33 million envelopes!
18,000 pen points!
I suspect the photo that opened this essay was taken within that 36,000 square feet among those 29,500 shipping cases. I have reason to believe our dandy dresser felt cramped loading and unloading his handcart. Whoever wrote the report, at least, judged the space too small.
When I first started thinking about that photo, thinking about it in the context of the soon approaching 2020 census, I didn’t realize that the logistical backbone of 1940’s “inventory of democracy” was a department store warehouse that the Census Bureau ultimately deemed “inadequate.”
After William Lane Austin sighed in relief to Harry Hopkins that the Woodies warehouse would soon come online, he pointed out a problem. There might be just enough room to supply the enumeration force. But there was nowhere near enough space for the thousands of clerks operating card punches and tabulating machines who, once the enumeration had been completed would turn all those census taker’s hand-written biographies into quantified, statistical facts.
Maybe Austin should have considered paying piece rates to women counting cards in their homes, like the Prussians of 1871. (Then again, a Roosevelt appointee probably would think twice before openly imitating Prussians in 1940.) At any rate, what the Census Bureau really did, that’s for another story… (stay tuned!)
For now, the (entirely understandable) furor about the citizenship question has obscured a major shift transforming the census before our (distracted) eyes.
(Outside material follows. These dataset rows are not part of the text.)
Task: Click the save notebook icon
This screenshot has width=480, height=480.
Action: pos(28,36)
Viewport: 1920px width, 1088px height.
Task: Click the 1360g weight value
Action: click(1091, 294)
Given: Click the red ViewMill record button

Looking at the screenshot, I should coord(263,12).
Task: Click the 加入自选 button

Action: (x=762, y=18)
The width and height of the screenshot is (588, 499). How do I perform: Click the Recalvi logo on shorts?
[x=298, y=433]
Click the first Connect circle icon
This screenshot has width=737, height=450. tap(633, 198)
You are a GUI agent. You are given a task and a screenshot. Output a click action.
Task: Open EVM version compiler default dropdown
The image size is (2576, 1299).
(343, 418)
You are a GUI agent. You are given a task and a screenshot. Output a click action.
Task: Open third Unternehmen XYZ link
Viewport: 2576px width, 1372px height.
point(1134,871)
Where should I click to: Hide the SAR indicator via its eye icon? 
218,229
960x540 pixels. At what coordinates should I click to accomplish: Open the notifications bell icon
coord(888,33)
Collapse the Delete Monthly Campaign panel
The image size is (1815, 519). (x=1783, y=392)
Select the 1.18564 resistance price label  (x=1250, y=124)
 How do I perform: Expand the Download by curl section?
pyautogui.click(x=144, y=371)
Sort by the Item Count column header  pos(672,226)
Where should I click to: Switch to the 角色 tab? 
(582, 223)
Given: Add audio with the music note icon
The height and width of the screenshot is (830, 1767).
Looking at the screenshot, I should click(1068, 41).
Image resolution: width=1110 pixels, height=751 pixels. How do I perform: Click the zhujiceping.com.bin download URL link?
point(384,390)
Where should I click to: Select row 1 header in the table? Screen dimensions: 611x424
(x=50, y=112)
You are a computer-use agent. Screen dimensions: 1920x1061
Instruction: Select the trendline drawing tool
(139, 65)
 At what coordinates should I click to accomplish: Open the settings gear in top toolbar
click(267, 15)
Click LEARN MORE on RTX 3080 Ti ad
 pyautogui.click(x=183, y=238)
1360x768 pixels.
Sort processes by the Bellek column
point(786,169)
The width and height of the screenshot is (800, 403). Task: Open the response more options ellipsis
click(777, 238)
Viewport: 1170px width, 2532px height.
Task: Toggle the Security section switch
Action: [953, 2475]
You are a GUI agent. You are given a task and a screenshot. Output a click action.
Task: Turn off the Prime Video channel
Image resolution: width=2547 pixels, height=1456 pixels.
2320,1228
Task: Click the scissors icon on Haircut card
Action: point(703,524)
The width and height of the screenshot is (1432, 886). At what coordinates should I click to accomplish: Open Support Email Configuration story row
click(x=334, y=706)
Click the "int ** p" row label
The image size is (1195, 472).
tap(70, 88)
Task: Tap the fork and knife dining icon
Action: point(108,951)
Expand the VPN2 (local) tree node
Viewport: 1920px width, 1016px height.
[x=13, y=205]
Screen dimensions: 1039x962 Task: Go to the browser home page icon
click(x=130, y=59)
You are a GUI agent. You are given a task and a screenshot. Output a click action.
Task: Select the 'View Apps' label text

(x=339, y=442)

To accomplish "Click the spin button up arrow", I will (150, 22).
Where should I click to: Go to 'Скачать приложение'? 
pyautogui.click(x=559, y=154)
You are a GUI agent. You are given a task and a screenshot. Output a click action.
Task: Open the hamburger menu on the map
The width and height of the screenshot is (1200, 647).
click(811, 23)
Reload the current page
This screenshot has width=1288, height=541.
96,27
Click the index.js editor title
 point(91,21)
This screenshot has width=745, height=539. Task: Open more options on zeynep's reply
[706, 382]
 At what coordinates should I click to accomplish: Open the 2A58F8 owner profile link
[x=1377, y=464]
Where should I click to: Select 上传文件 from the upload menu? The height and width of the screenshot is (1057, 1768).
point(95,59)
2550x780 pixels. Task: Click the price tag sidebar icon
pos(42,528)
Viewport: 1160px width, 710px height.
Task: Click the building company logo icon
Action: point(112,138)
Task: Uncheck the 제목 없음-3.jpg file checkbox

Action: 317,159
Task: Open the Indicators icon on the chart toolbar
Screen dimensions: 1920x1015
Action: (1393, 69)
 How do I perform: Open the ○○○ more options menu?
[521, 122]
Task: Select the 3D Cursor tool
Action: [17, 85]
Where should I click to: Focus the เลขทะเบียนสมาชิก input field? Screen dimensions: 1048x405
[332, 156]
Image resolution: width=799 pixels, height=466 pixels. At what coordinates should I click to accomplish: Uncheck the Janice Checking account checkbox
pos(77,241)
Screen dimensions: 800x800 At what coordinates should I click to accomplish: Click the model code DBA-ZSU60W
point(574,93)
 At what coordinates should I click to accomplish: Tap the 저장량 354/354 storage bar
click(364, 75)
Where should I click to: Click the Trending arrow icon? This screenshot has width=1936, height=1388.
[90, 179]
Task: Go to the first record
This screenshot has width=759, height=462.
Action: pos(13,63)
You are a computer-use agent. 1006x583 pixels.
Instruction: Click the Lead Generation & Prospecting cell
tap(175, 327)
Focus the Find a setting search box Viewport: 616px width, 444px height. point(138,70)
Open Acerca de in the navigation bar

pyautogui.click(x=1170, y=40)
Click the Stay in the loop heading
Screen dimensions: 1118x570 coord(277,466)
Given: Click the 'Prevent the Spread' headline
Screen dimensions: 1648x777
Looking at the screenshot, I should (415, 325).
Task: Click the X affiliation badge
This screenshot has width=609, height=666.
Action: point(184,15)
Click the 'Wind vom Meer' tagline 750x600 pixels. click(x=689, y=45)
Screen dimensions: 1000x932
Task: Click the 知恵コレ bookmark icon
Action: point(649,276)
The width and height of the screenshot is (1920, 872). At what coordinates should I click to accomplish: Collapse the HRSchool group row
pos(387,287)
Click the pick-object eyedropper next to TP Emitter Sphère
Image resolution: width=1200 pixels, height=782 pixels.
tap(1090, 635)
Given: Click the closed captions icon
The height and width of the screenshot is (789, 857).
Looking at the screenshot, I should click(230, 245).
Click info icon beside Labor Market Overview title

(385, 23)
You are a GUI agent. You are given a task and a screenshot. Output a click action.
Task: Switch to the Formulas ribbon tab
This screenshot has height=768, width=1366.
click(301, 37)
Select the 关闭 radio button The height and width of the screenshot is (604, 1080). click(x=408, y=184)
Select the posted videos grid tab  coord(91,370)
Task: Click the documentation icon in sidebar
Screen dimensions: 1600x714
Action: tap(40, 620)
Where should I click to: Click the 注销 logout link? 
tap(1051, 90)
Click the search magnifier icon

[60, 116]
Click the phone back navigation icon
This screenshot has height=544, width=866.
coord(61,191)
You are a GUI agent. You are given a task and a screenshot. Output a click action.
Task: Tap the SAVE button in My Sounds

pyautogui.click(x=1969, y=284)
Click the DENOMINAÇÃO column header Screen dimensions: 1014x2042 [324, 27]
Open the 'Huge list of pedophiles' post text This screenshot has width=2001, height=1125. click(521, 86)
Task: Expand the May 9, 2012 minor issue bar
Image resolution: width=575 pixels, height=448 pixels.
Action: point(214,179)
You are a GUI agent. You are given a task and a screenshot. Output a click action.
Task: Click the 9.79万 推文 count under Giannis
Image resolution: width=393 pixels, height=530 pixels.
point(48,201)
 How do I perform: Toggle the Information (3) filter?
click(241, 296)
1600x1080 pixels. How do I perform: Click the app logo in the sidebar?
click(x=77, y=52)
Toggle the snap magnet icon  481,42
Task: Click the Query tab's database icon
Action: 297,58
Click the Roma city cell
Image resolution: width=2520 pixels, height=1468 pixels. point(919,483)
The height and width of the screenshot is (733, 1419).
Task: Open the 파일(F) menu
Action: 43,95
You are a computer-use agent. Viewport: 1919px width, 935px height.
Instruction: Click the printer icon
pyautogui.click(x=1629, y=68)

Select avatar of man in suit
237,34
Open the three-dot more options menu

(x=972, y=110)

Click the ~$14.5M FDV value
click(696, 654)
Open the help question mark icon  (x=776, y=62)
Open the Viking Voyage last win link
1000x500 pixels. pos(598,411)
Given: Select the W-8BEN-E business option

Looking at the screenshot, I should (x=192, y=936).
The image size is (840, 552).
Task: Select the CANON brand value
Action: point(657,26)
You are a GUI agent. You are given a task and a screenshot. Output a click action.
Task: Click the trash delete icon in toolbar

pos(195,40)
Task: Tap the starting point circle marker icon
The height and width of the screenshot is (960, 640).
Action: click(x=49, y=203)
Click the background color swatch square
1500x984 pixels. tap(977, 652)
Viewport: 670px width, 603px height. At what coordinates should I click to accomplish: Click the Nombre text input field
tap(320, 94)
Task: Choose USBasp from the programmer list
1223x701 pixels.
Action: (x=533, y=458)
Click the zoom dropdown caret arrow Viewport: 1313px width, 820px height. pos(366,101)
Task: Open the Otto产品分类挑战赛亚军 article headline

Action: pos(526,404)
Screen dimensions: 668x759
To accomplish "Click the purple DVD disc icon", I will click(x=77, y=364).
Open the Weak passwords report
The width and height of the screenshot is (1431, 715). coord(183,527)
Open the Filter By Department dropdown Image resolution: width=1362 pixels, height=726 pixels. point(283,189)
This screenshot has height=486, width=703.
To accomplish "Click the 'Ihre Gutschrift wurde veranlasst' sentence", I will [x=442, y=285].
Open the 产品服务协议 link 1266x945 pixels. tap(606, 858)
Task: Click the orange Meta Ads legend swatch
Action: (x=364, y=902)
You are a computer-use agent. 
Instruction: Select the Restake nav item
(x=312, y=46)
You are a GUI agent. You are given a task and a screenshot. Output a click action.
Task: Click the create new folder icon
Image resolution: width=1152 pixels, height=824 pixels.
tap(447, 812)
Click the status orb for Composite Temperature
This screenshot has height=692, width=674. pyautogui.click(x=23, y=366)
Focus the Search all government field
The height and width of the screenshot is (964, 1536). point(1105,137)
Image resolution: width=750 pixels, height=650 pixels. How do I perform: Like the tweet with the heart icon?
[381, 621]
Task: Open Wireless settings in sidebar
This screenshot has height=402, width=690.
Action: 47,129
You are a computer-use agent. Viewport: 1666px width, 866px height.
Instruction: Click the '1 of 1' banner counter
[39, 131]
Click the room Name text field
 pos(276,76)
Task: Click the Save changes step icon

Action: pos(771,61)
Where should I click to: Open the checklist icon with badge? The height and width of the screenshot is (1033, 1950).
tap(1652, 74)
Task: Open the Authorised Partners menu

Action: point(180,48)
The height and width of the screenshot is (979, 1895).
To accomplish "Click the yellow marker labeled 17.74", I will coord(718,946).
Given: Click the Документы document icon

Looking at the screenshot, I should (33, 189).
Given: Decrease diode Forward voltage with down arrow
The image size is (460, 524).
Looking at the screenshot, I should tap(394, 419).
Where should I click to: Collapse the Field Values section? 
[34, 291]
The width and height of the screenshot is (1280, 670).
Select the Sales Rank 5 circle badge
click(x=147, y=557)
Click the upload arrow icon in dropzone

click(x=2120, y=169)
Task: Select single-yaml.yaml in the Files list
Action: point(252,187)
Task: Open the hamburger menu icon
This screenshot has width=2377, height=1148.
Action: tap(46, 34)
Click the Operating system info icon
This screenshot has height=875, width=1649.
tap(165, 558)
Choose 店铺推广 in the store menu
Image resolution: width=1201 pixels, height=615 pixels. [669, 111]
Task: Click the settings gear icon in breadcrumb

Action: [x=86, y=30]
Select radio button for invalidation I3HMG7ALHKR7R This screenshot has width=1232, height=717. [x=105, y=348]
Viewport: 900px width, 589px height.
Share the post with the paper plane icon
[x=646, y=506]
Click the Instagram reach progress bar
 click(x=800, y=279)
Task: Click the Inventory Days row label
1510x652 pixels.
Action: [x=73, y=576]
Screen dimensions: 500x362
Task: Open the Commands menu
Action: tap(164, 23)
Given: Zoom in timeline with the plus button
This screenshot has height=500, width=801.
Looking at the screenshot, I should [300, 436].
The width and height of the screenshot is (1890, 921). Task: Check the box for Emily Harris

The field division is shrinking and the bringing the tabulating machines (now we call them phones) out of the office and into the American urban, suburban, exurban, and rural wilds.^^^ As Issie Lapowski reported in Wired earlier this year, the Census Bureau has developed what it calls the ECaSE system, which will run on iphones capable of inputting individuals’ census data, encrypting it, and uploading it a central, secure census database. Less printing should result: “The goal is to replace, or at least radically reduce, the 17 million pages of paper maps that the bureau printed out for the 2010 census and the 50 million paper questionnaires that field workers had to tote around with them.” And fewer enumerators: “because the tools are expected to make field workers more efficient, the bureau expects to hire roughly half as many people as it did in 2010.”
>17 million maps!
>50 million questionnaires!
1/2 as many census takers!
If we take the time to look.
Ten years later, federal employees reported to new offices for Agriculture, Commerce, Labor, Justice, IRS, and the newly created National Archives. The so-called Federal Triangle was born.
No wonder Senator Charles Tobey of NH railed against a new breed of “Washington Bureaucrat”—as these new buildings sprouted like weeds, it must have seemed like office workers had taken over the city.
^^I think it was the historian Richard White who once wrote that Rhode Island served nineteenth century Americans as a basic unit of measure. Every other state or territory was measured in terms of how many Rhode Islands could fit inside. For smaller areas in our era when only a tiny fraction of individuals are farmers (and few have a visceral sense of the size of an acre), the ordinary American unit of comparative area has become the football field.
^^^We’ll leave aside for the moment another fundamental change that the field division undertook in 1960 when enumerators stopped asking questions of every individual and instead just handed out a questionnaire to be completed and picked up. Eventually, the forms arrived and were returned in the mail—the postal worker replaced the census taker. The size of the field force kept growing though, as the Census Bureau invested more resources into attempting to make sure that hard-to-count groups were, in fact, counted. (On all this, see Margo Anderson’s The American Census, chapter 8.)